** Start of TEXT EXTRACT **

NOSC - Neural Optoelectronic Switch Controller

Project Objectives

(i) Build an optoelectronic based controller, using VCSELs, diffractive optical elements and electronic neurons for a telecommunications switching network which exploits the high parallelism offered by optics.

(ii) Evaluate the performance of the controller circuit with simulated data traffic and use the results to identify the critical operating parameters of the network.

(iii) Extend the proposed controller circuit to include highly compact "smart-pixel" based subsystems which will allow integration and packaging issues to be addressed.

(iv) Extend this optoelectronic approach to other switch topologies and to communications network control.

Project Status: Grant ended January 2001. Work continues.

A Programmable Optoelectronic Neural Network Packet Switch Scheduler

Abstract: A programmable optoelectronic neural network architecture is presented that has been optimized to make routing decisions in both crossbar and banyan packet switch fabrics. Simulation has indicated excellent scalability in this particular application with only a minimal increase in decision time even when problem set size grows by an order of magnitude. Experimental results are presented that demonstrate a high tolerance to both noise and component inconsistencies. An assessment of system performance is made using the common metric of connections per second (CPS).

K. J. Symington, Y. Randle, A. J. Waddie, M. R. Taghizadeh and J. F. Snowdon, "A Programmable Optoelectronic Neural Network Packet Switch Scheduler", OSA Technical Digest of Optics in Computing 2003, Washington, USA, June 2003.

Download the postdeadline paper in PDF format (232kB) or the postdeadline talk in PDF format (2.8MB).

Experimental Implementation of an Optoelectronic Neural Network Scheduler

Abstract: To follow.

A. J. Waddie, Y. Randle, K. J. Symington, J. F. Snowdon and M. R. Taghizadeh, "Experimental Implementation of an Optoelectronic Neural Network Scheduler", accepted for publication in Special Issue on Optical Interconnects, IEEE Journal of Selected Topics in Quantum Electronics.

Download the journal paper in PDF format (To follow).

** End of TEXT EXTRACT **

● WHAT IS ASKED:
Answer these questions from the NOSC project page:
1. When did the grant end?
2. What common metric is used to assess system performance in the packet switch scheduler paper?
3. What is the file size of the postdeadline talk in PDF format?

** Start of LISTING **

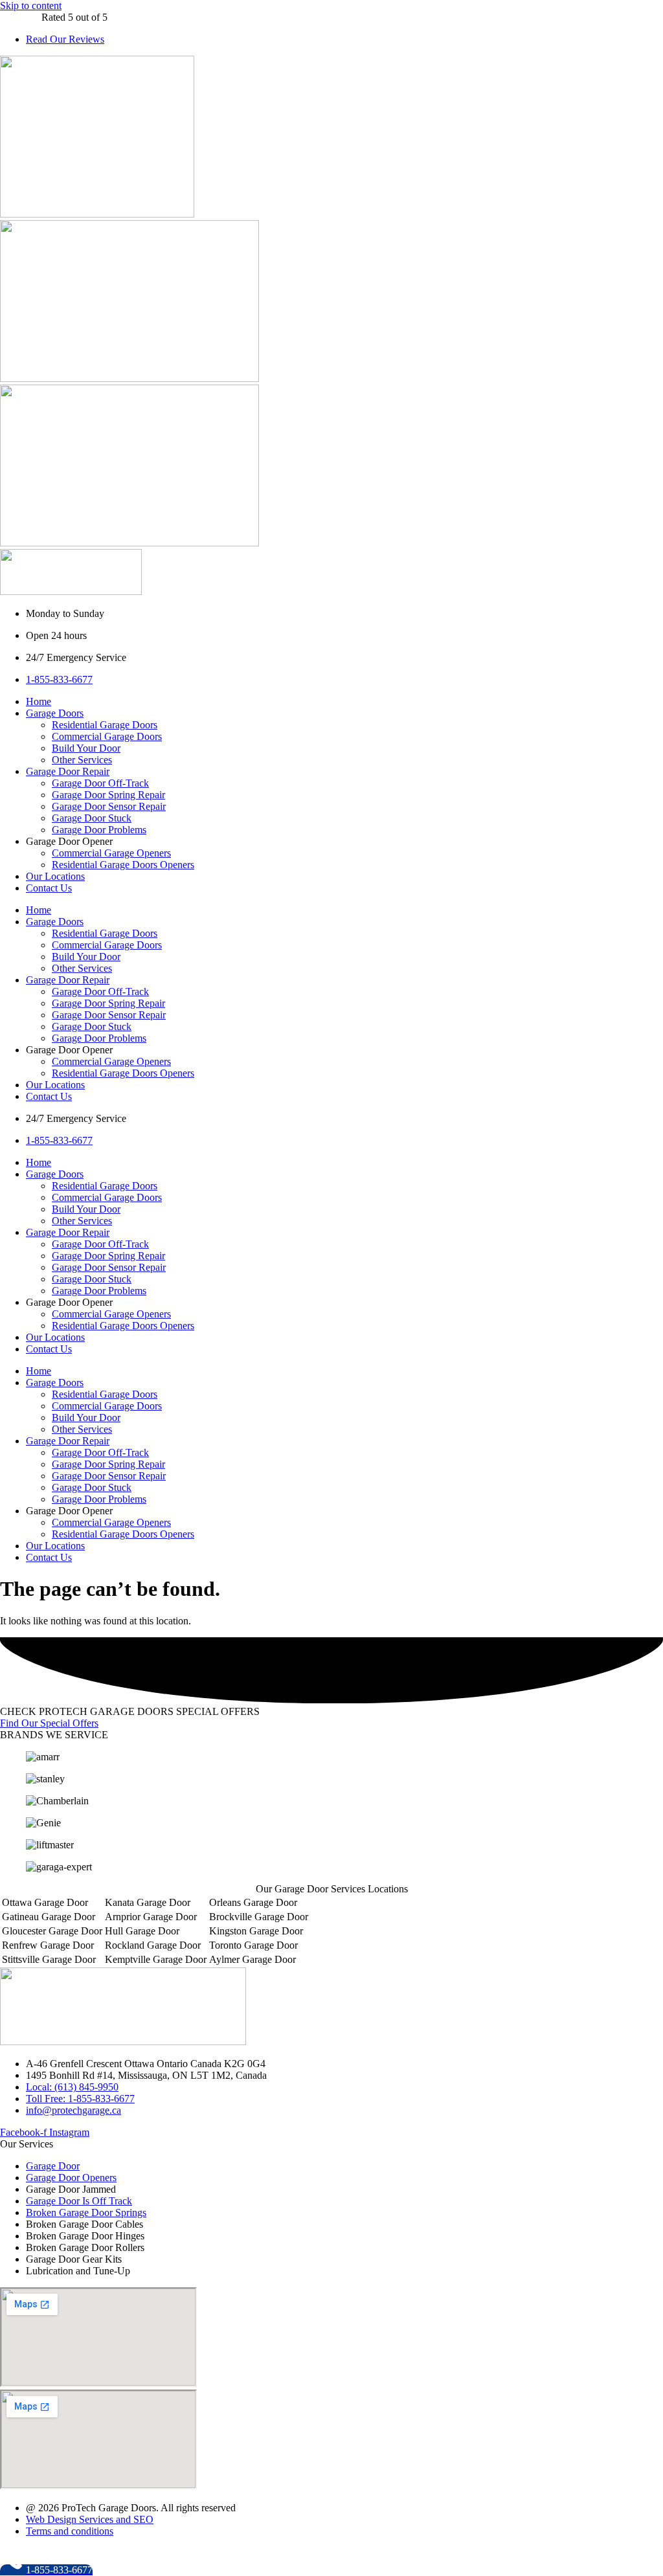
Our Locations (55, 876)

** End of LISTING **
** Start of LISTING **

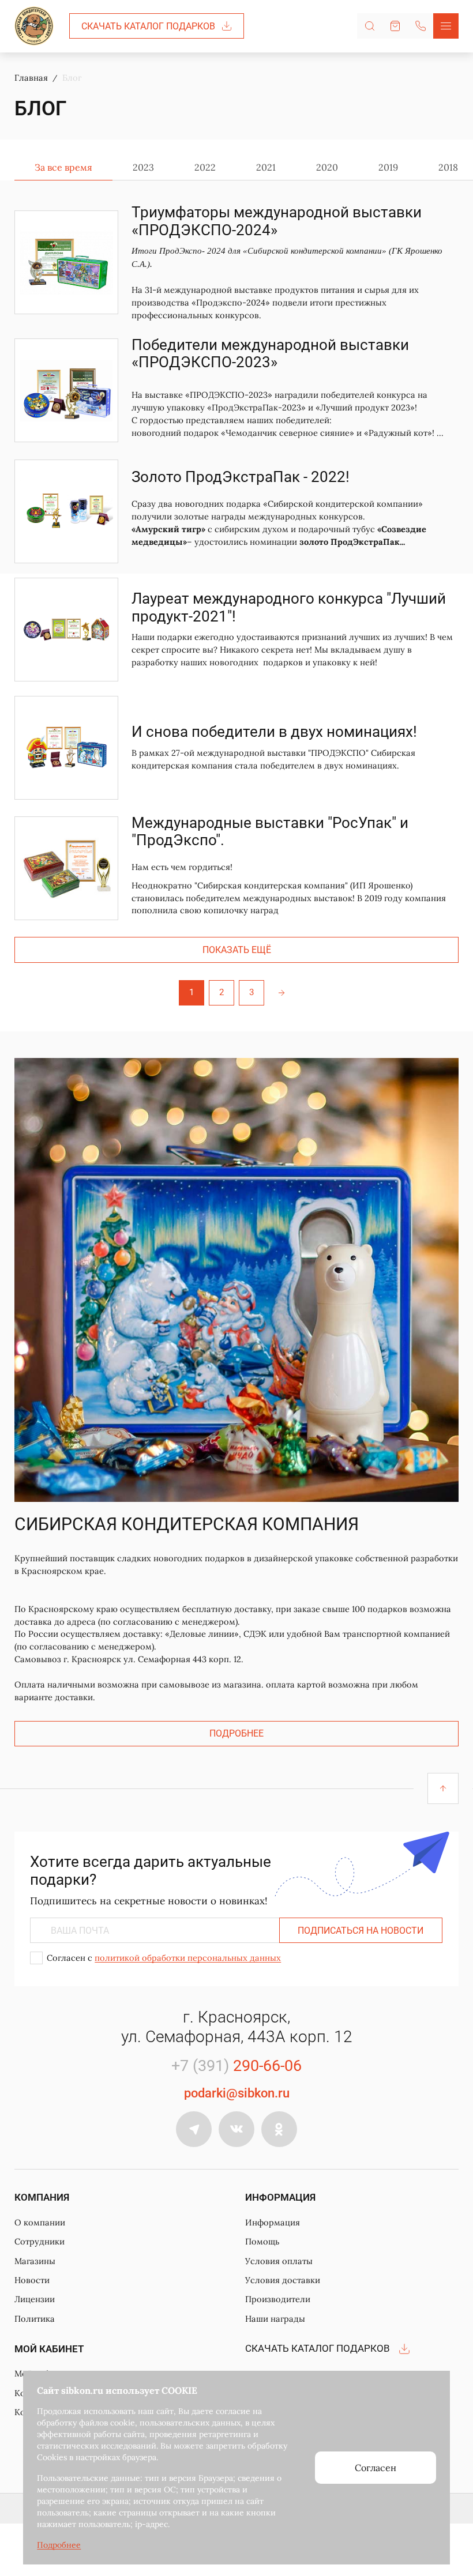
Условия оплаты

** End of LISTING **

● ANSWER FOR THE TASK:
1. January 2001
2. Connections per second (CPS)
3. 2.8MB